Y como guerra es lo que quiere, guerra es lo que se fabrica. Cada nueva noticia se hace para generar la urgencia que permita entregar nuestras seguridades a los gobiernos de turno que, con la excusa de la salvación –(¿se salvará esa “gente de bien”?), tomarán “todos los medios de lucha” a su alcance para apaciguar nuestros pesados ánimos.

Ahora, el Ejercito de Liberación Nacional se tomará nuestro ecosistema mediático y será el depositario de todos nuestros odios, como lo fue hace unos años las Fuerzas Armadas Revolucionarias de Colombia. Actuará como expiador de culpas, sicoanalista; develará profundos y oscuros deseos y nos santiguaremos, píadosos, frente a nuestras comunidades.

Con él se podrá decir, que ahora sí, por fin, volveremos a ser una país decente, después de guerrear contra ellos y acabarlos. Y, con la boca llena de sangre, alimentaremos nuestras energías para desolarnos.

Olvidaremos todos nuestros problemas –la guerra nos da de que hablar- y malviviremos desplazados de nuestra conciencia, como lo hemos hecho en las 5 décadas pasadas. Subiremos unos puestos más en el listado de los países más felices, y nos regodearemos por ser la “democracia” más robusta del continente. Sí, así es la guerra, ¡democrática!, contradictoria.
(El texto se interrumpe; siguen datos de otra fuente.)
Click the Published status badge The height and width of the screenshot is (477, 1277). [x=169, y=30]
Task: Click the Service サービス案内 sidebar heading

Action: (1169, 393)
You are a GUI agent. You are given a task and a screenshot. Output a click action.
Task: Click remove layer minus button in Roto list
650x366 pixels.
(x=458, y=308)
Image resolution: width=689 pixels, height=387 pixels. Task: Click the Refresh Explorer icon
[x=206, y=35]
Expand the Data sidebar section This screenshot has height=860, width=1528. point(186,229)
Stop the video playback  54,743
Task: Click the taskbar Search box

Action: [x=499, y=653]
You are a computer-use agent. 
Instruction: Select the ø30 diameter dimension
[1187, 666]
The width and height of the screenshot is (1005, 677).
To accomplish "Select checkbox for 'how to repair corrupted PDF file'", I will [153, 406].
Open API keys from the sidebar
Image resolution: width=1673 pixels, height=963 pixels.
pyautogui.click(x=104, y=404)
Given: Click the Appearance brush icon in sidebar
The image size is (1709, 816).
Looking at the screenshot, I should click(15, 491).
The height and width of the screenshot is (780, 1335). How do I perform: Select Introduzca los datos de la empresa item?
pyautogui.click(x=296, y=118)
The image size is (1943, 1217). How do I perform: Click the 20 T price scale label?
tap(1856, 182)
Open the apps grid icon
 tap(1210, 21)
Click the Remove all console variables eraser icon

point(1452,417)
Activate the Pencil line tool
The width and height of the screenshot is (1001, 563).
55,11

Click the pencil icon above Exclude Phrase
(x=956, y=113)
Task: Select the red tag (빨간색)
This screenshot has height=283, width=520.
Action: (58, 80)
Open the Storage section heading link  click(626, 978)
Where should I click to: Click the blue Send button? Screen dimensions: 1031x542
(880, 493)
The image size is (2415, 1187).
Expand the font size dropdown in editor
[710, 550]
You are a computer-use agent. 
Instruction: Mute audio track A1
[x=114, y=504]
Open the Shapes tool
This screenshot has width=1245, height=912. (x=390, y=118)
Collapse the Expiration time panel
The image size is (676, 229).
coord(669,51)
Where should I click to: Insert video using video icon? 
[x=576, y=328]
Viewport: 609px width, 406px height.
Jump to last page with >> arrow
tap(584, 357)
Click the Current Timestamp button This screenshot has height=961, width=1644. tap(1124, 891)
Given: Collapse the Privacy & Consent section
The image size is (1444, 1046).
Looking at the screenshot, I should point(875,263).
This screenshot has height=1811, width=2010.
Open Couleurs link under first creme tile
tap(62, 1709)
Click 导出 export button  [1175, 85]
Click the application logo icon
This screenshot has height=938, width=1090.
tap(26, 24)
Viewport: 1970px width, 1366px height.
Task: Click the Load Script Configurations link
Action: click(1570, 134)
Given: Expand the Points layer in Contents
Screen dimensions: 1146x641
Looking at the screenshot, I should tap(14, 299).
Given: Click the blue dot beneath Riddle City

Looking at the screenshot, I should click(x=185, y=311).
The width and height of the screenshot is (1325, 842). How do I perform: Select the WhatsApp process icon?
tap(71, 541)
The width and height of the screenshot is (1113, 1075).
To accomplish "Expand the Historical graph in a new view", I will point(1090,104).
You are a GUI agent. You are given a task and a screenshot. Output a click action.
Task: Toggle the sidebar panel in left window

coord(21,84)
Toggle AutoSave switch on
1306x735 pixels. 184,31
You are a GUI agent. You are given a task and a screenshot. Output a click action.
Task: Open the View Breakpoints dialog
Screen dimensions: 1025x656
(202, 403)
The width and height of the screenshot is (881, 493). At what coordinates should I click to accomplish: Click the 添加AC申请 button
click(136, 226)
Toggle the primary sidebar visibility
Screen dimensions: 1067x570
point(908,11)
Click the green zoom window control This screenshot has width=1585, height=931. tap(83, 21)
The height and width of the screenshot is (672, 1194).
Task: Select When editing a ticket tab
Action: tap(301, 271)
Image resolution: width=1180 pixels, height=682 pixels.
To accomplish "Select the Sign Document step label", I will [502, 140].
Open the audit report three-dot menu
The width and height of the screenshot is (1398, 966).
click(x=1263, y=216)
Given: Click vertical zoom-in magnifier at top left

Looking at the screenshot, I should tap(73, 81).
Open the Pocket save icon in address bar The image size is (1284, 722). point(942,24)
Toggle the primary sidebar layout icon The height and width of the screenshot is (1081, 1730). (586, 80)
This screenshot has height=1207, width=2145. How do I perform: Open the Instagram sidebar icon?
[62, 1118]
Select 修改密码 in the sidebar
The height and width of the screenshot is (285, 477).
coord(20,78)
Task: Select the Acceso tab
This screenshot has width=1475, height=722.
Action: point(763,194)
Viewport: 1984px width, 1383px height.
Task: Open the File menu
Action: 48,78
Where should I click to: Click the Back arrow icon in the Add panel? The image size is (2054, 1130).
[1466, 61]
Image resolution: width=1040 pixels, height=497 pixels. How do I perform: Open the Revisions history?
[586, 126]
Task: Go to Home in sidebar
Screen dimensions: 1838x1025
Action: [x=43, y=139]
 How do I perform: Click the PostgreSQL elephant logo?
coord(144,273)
Solo qué, después de todas las pequeñas y grandes guerras, de las de antes y de las de ahora, de la Primera Guerra Mundial –esa Gran Guerra que quiso ser la guerra que acabará todas las guerras, como lo recuerda insistentemente Juan Esteban Constain en su libro Ningún tiempo es pasado (por cierto, bonito título para un libro)-, de la Segunda Guerra Mundial y de, la casi Tercera Guerra Mundial, hay que reconocer que la guerra es la distopía por excelencia: ¿será por eso que nunca la dejaremos?